I lavoratori di Vertenza Frusinate dell’Area di Crisi Complessa sono scesi in piazza questa mattina presidiando Piazza Gramsci per chiedere il pagamento dei mesi di Novembre e Dicembre 2020 che ancora non sono stati saldati. Una delegazione capeggiata da Gino Rossi ha incontrato il direttore Inps Vincenzo Maria De Nictolis, responsabile agenzia prestazioni e servizi, e Gabriele Radice responsabile ammortizzatori sociali i quali hanno annunciato l’arrivo delle determine proprio questa mattina.

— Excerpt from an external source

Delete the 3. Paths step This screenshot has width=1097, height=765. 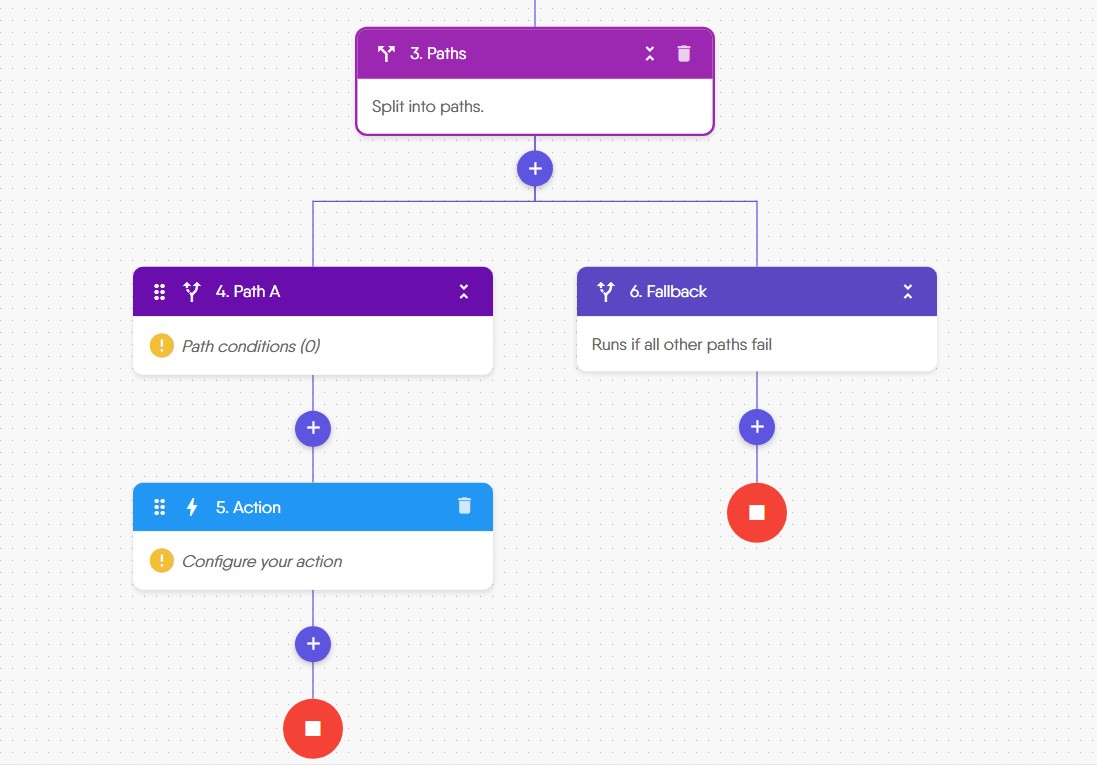(x=684, y=54)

Le stesse sono da subito andate in lavorazione e dunque, per l’accreditamento degli emolumenti, occorreranno alcuni giorni. Notizie positive per i tanti disoccupati preoccupati per la situazione che si era venuta a creare per via di lungaggini burocratiche e il rimpallo di responsabilità tra gli enti.

Al fianco di Vertenza Frusinate, l’UGL Frosinone con il segretario Enzo Valente che ha riferito di aver già inoltrato alla Regione Lazio i nominativi degli aventi diritto anche per il nuovo accordo recentemente siglato per il 2021: “da parte nostra – ha spiegato Valente – abbiamo già da giorni completato l’iter e comunicato i nomi. Ora aspettiamo conferme ma intanto ci rallegriamo per quanto è emerso questa mattina sulle spettanze di Novembre e Dicembre. Ci dispiace invece, ogni volta, essere costretti a manifestare per ottenere il riconoscimento dei diritti, chiediamo alle istituzioni di essere maggiormente attente e velocizzare i percorsi burocratici. Ovviamente vigileremo sulla questione fin quando non saranno accreditate le cifre che servono per sostenere il reddito di queste famiglie”.

Sulle politiche attive: “auspichiamo che nel 2021 – sottolinea Valente – possano finalmente decollare le politiche attive per le quali c’è un protocollo d’intesa tra Regione e parti sociali perché siamo tutti consapevoli che il futuro, per queste famiglie, non possa essere soltanto assistenza”.